* **EXERCISE TASKS**:
• a. Set down the house party speakers thread between "If you're looking" and "rider (May 27, 2014)", inclusive.
• b. Resume the house party speakers thread after its final line.

* **TEXT BLOCK**:

# House Party Speakers under 6-7k



## rider (May 24, 2014)

Hello I want to buy a pair of speakers set for the house party. My budget is 6-7k maximum.
*www.snapdeal.com/product/fd-a570u-21-multimedia-speaker/1180713
*www.snapdeal.com/product/intex-computer-mm-speaker-it10500/1755710520
*www.snapdeal.com/product/edifier-21-channel-c2xd-speaker/1924862307

- - - Updated - - -

or any other please mention.


----------



## sandynator (May 24, 2014)

my vote for Edifier C2XD


----------



## rider (May 25, 2014)

what about those Intex tower speakers? They are really loud.

- - - Updated - - -


----------



## mayanksharma (May 26, 2014)

rider said:


> what about those Intex tower speakers? They are really loud.
> 
> - - - Updated - - -


....and they crackles like hell!

Go for Edifier C2 2.1. 
Here are more suggestions from my side:
1. *www.snapdeal.com/product/philips-explode-mms4040f-multimedia-speakers/652426177
2. *www.snapdeal.com/product/sony-srsd9-21-channel-multimedia/250901

If you're looking for party speakers, they both are good. Between them, Sony D9 has an upper hand. It is loud and distortion is controlled.


----------



## rider (May 27, 2014)

mayanksharma said:


> ....and they crackles like hell!
> 
> Go for Edifier C2 2.1.
> Here are more suggestions from my side:
> ...



What about Edifier C2XD? My budget is 6-7k for the blasting sound. I already own Edifier E3200 that is good enough for my room only.


----------



## Vignesh B (May 27, 2014)

* **PROVIDED INFORMATION**:

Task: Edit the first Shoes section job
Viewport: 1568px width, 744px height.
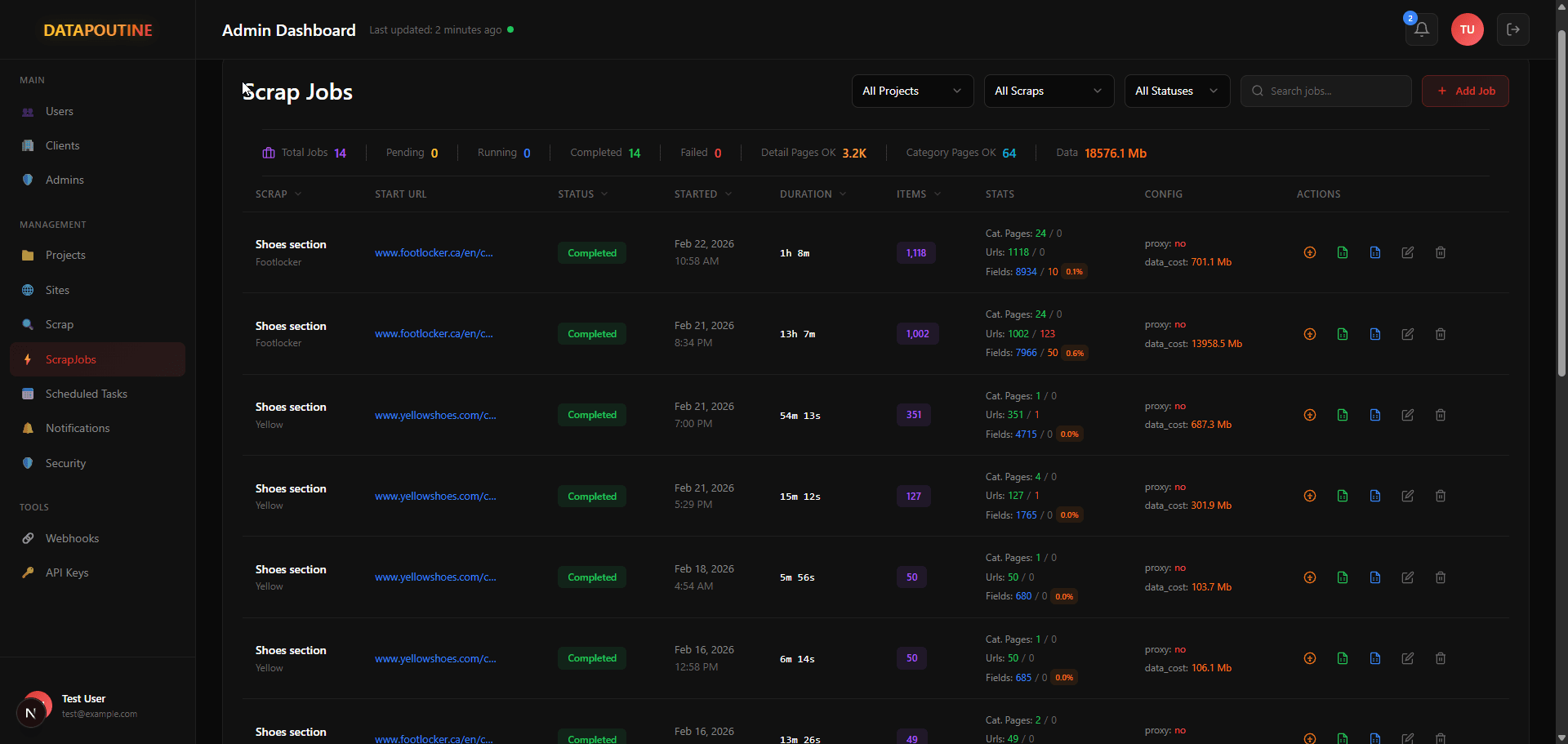Action: tap(1407, 252)
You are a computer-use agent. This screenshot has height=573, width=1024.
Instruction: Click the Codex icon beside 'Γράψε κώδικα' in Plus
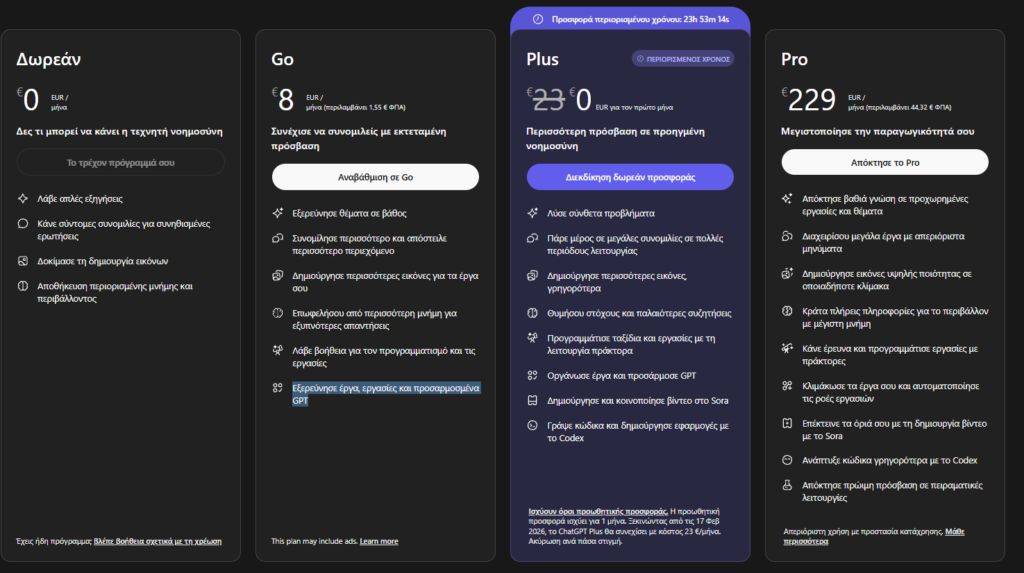[533, 425]
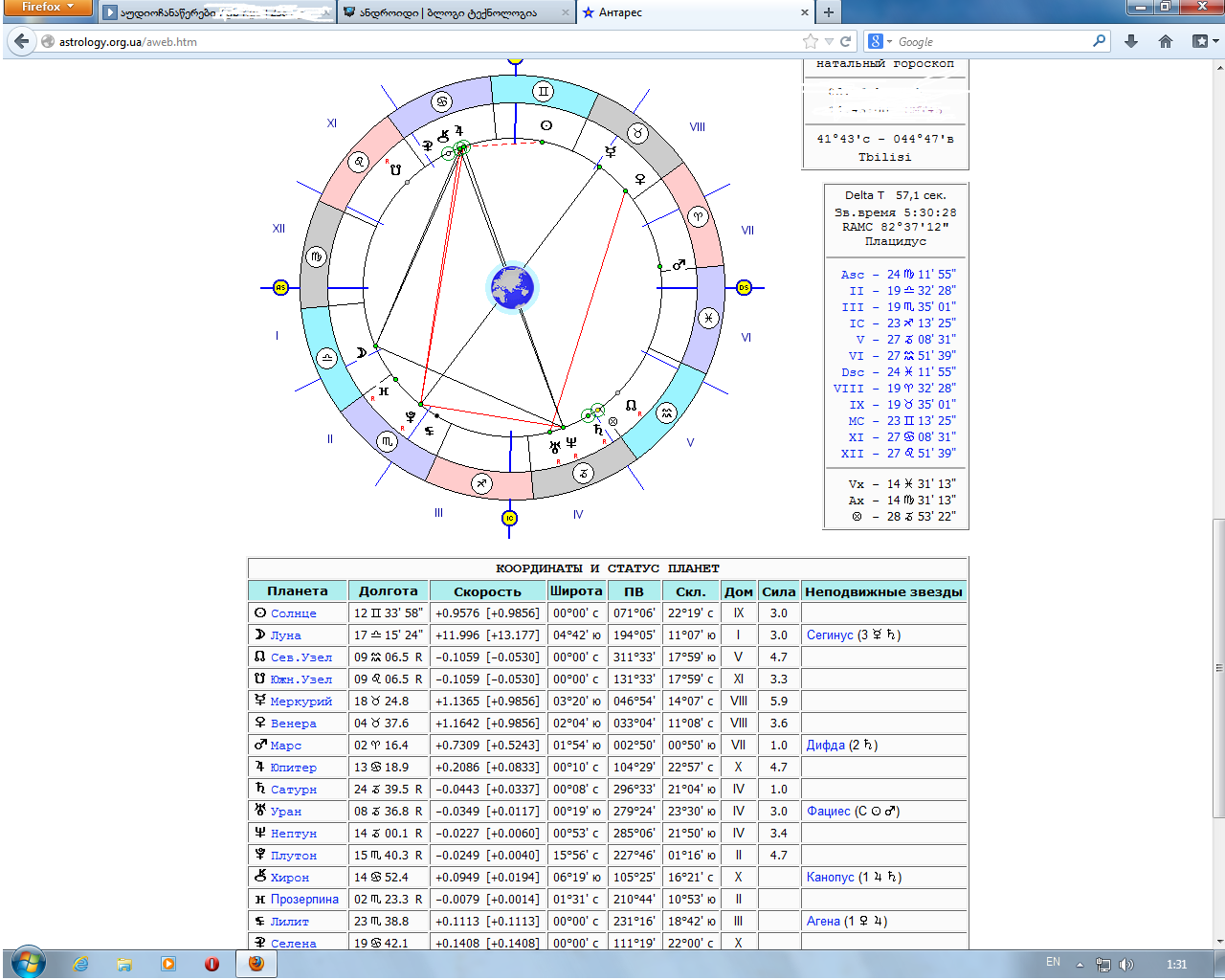Open the Firefox Home page icon

(x=1165, y=41)
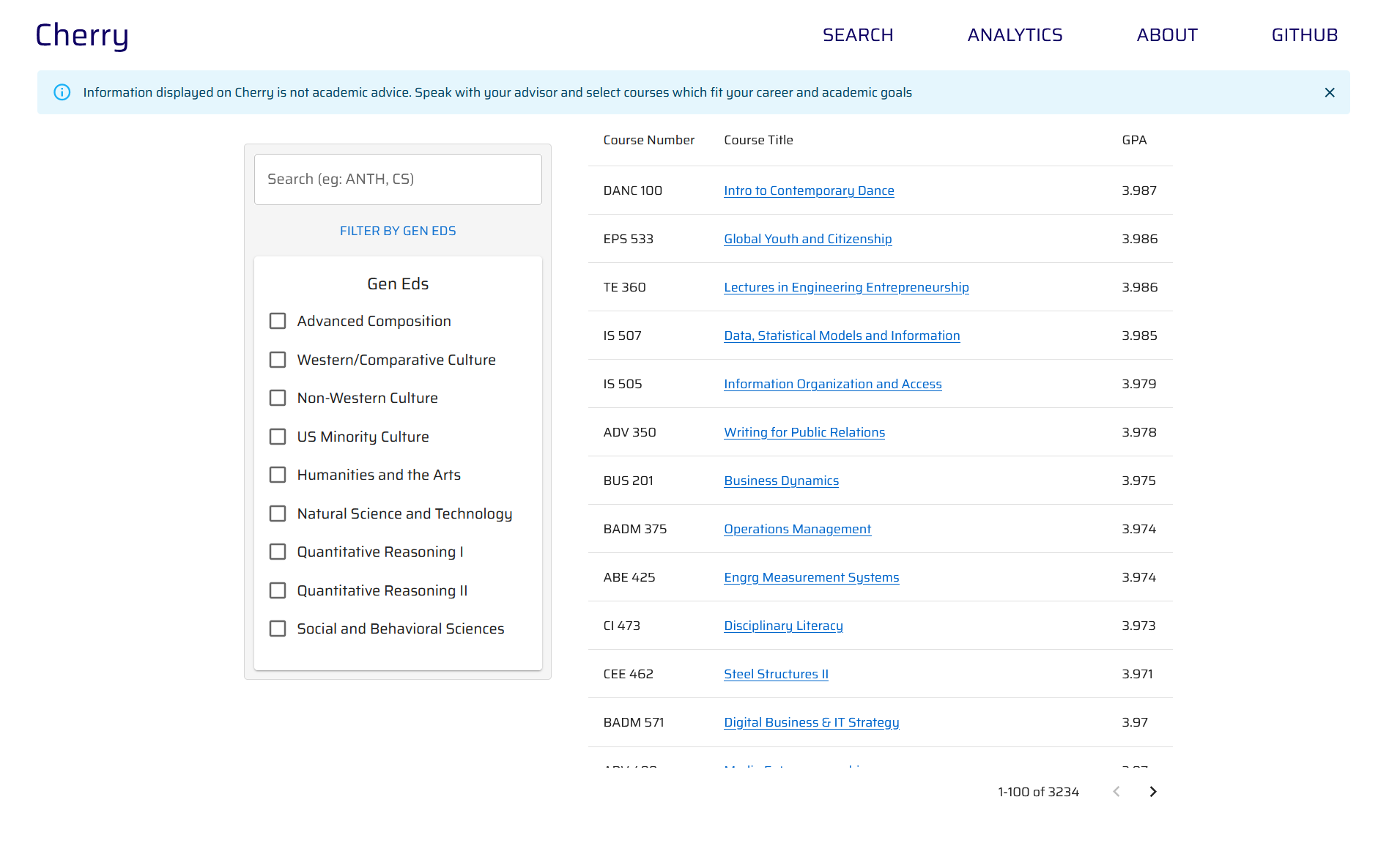Open the Steel Structures II course link
This screenshot has height=849, width=1400.
click(x=776, y=674)
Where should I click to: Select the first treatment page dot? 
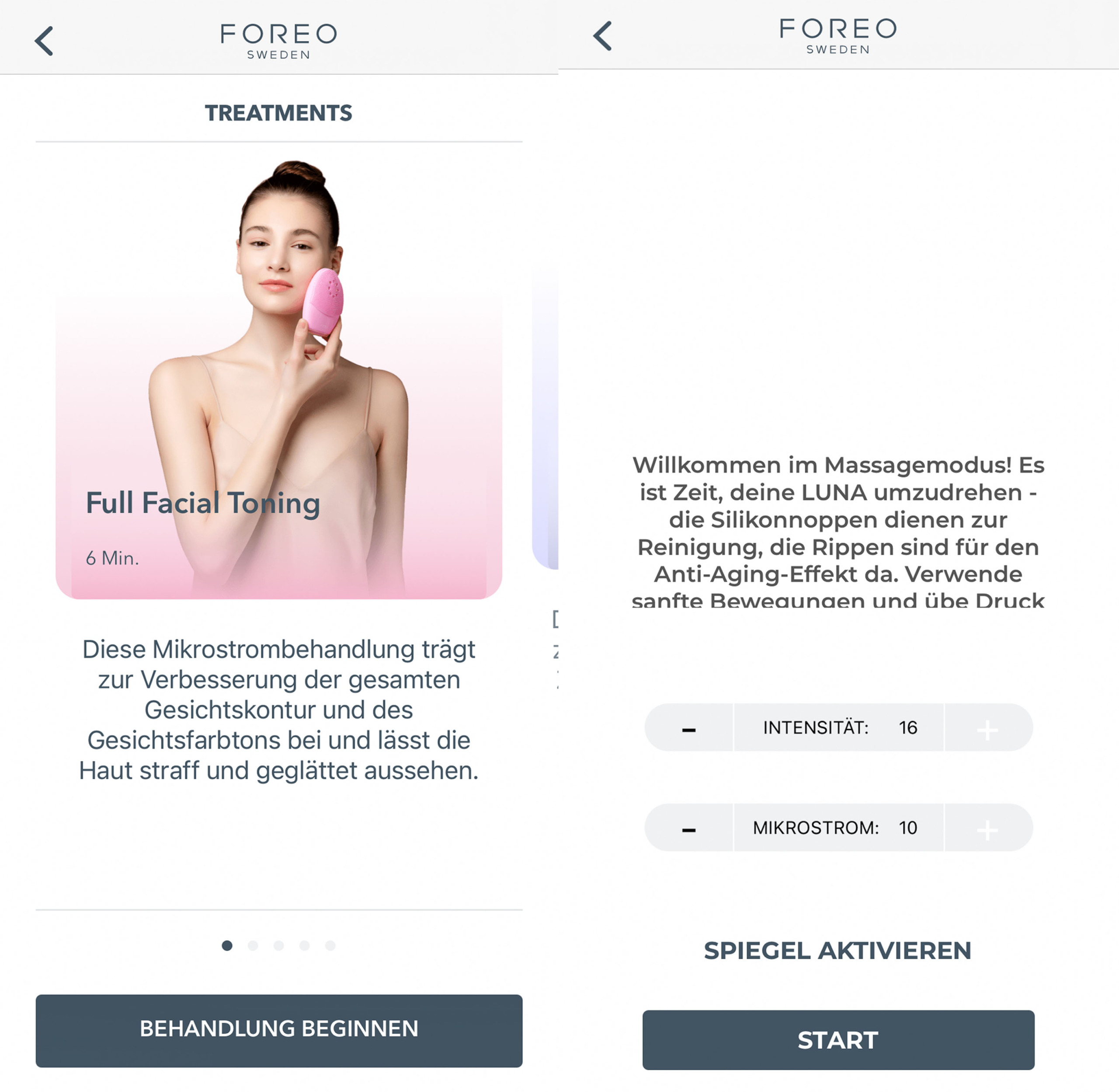(227, 945)
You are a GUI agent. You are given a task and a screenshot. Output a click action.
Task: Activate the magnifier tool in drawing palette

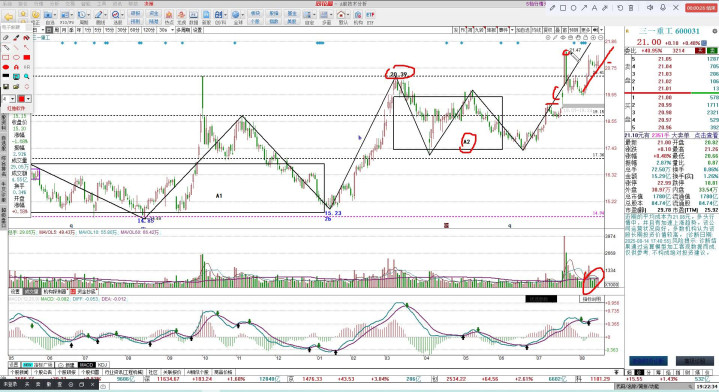[x=27, y=76]
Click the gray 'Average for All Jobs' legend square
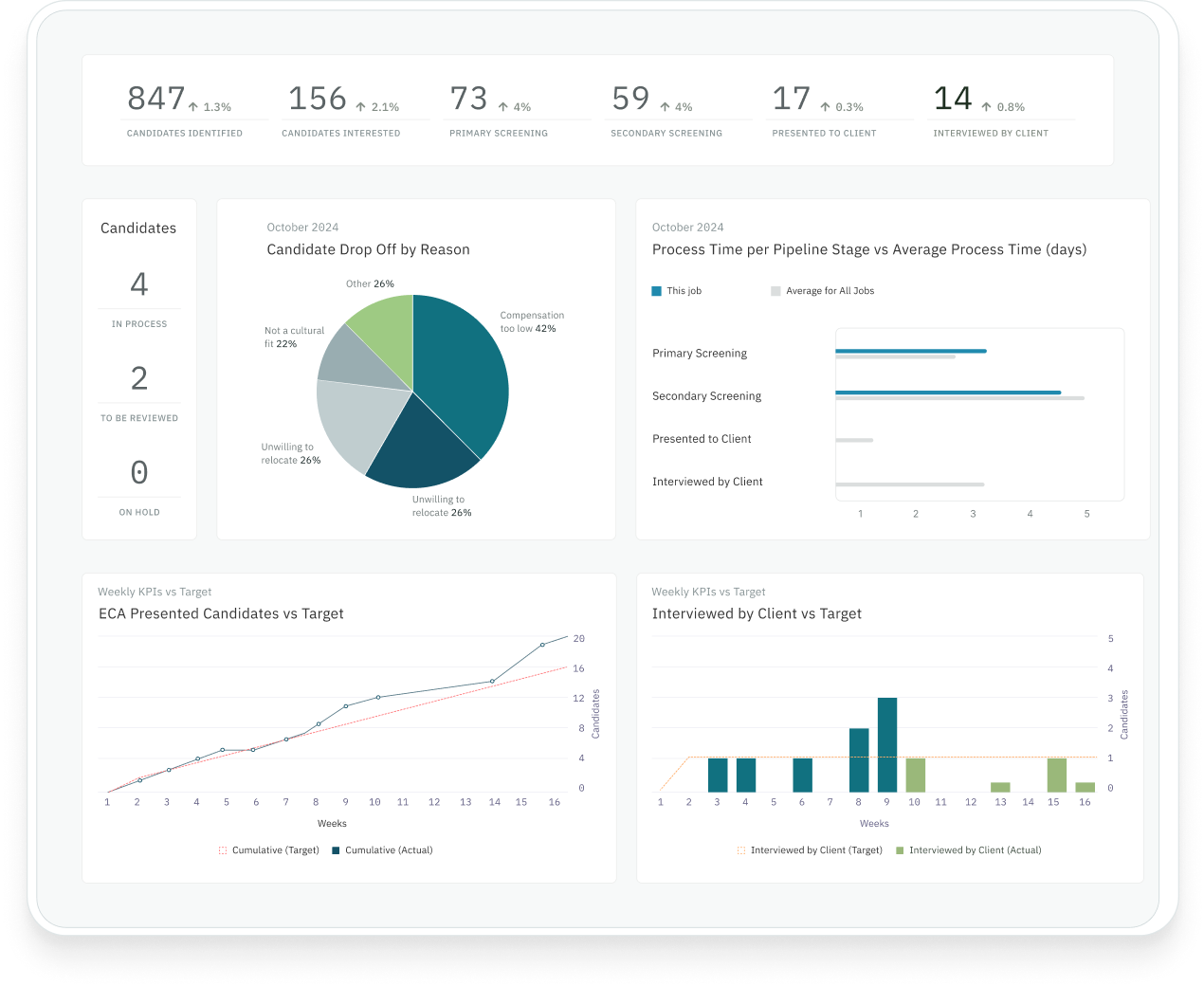This screenshot has width=1204, height=986. 775,291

* **ANSWERS TO THE TASKS**:
• a.
If you're looking for party speakers, they both are good. Between them, Sony D9 has an upper hand. It is loud and distortion is controlled.


----------



## rider (May 27, 2014)

• b.
+1 for C2XD.
They provide decent output with loud enough volume for your use-case scenario.


----------



## sandynator (May 27, 2014)

C2XD has similar power satellite i.e 9W while sub is powerful 35W. If that is not sufficient then check out some other brands like f&D but may not sound as good as Edifiers


----------



## rider (May 27, 2014)

sandynator said:


> C2XD has similar power satellite i.e 9W while sub is powerful 35W. If that is not sufficient then check out some other brands like f&D but may not sound as good as Edifiers



What do you recommend me for under 7k party speakers? I really liked those Intex towers but someone said above it crackles after sometime.


----------



## sandynator (May 27, 2014)

I cannot imagine intex for audio gear. 
What's the size of room in which speakers will be placed?


----------



## rider (May 27, 2014)

I will place it in a loby of 250 sq feet

- - - Updated - - -

What would you recommend best under 6-7k for partying?


----------



## sandynator (May 28, 2014)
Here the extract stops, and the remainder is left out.